▶ TEXT PASSAGE:
+ + +

ELK Stack and Blue Coat Logs, Part 3

Part 1 here.

For this part I’ve used configuration from https://github.com/cvandeplas/ELK-forensics as the starting point. It didn’t work for me out of the box, and I also added a couple enhancements, but you might still want to check it out. You might also want to have a look at this blog post by the same author: http://christophe.vandeplas.com/2014/07/bluecoat-proxy-log-search-and-analytics.html

When parsing log data, the first step is to extract fields out of the log entry. This is done in the filter section of the Logstash config file. Two most used Logstash filters for field extraction are grok and csv.

+ + +

▶ AVAILABLE DATA:

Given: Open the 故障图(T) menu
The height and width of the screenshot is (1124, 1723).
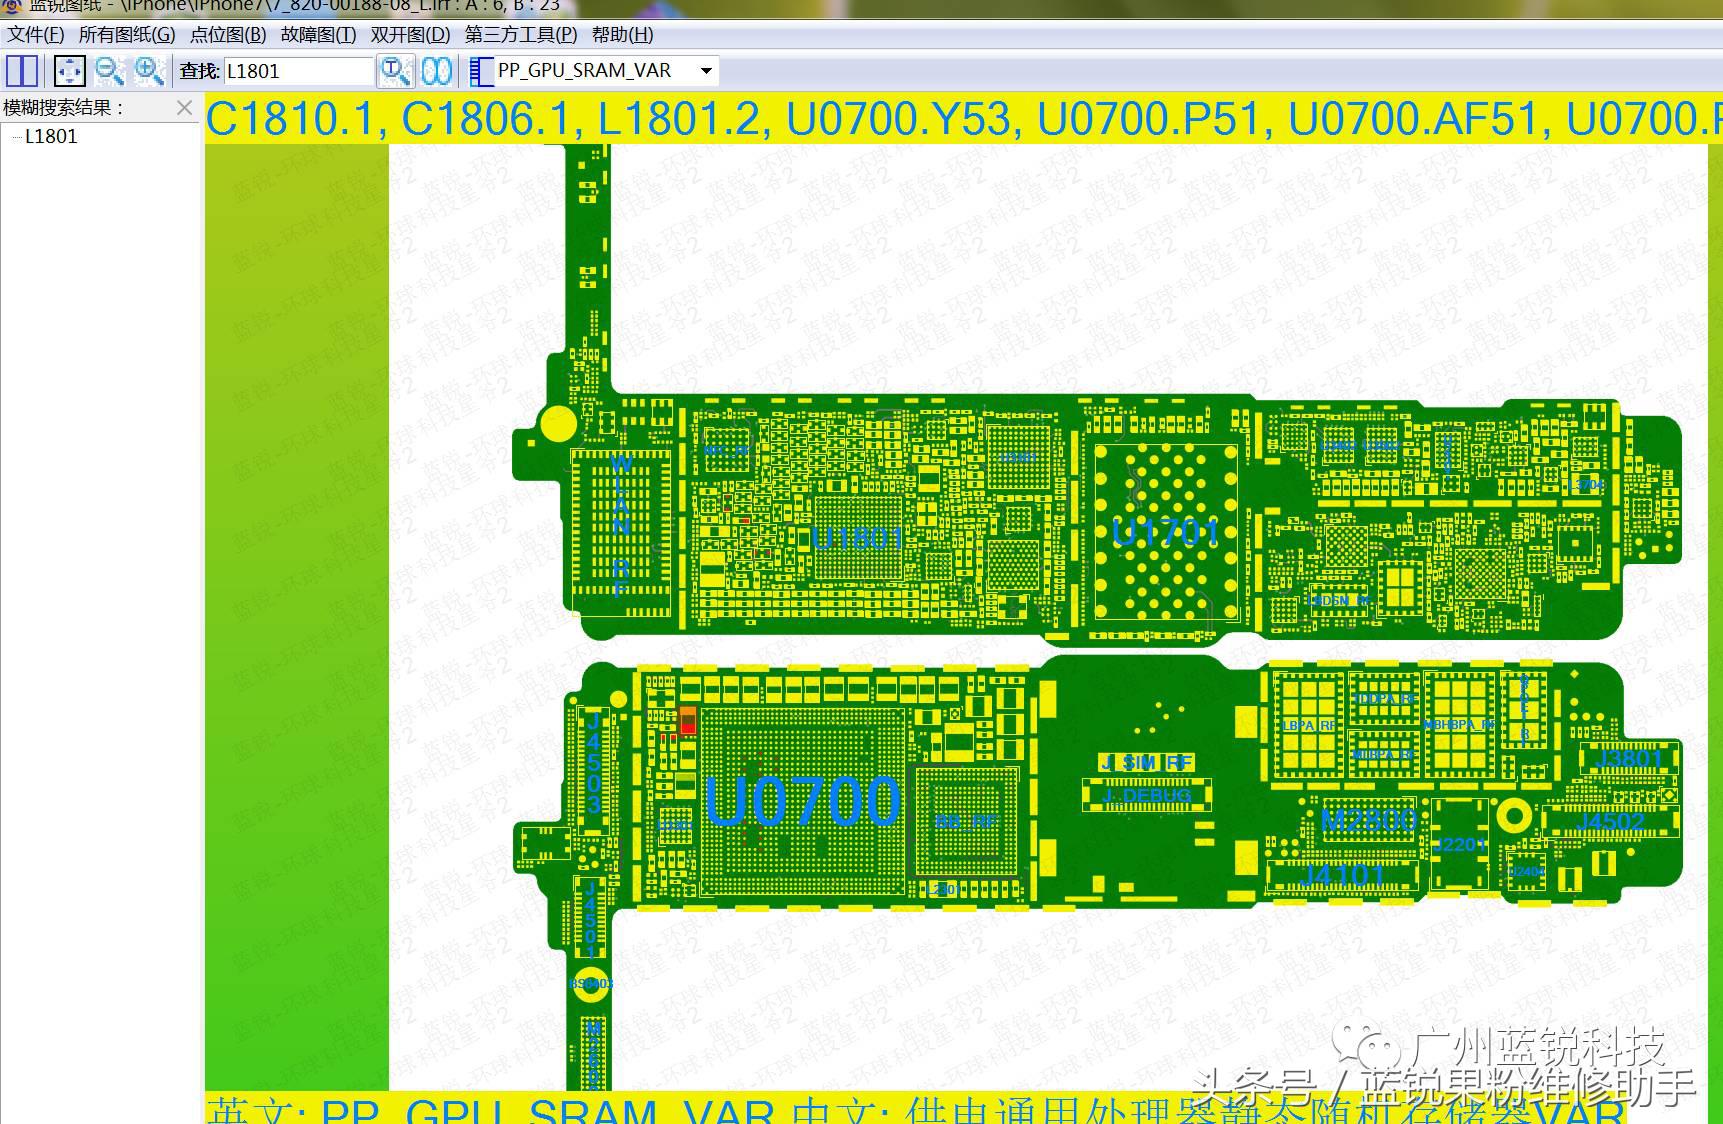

+ + +

▶ YOUR TASKS:
1. According to the ELK Stack post, which two Logstash filters are used most for field extraction?
2. Render this sentence from the ELK Stack post in French: "When parsing log data, the first step is to extract fields out of the log entry."
3. Set down everything in the ELK Stack post from "When parsing log" down to "grok and csv.".

▶ RESPONSES FOR EACH TASK:
1. Grok and csv.

2. Lors de l'analyse des données de journal, la première étape consiste à extraire les champs de l'entrée de journal.

3.
When parsing log data, the first step is to extract fields out of the log entry. This is done in the filter section of the Logstash config file. Two most used Logstash filters for field extraction are grok and csv.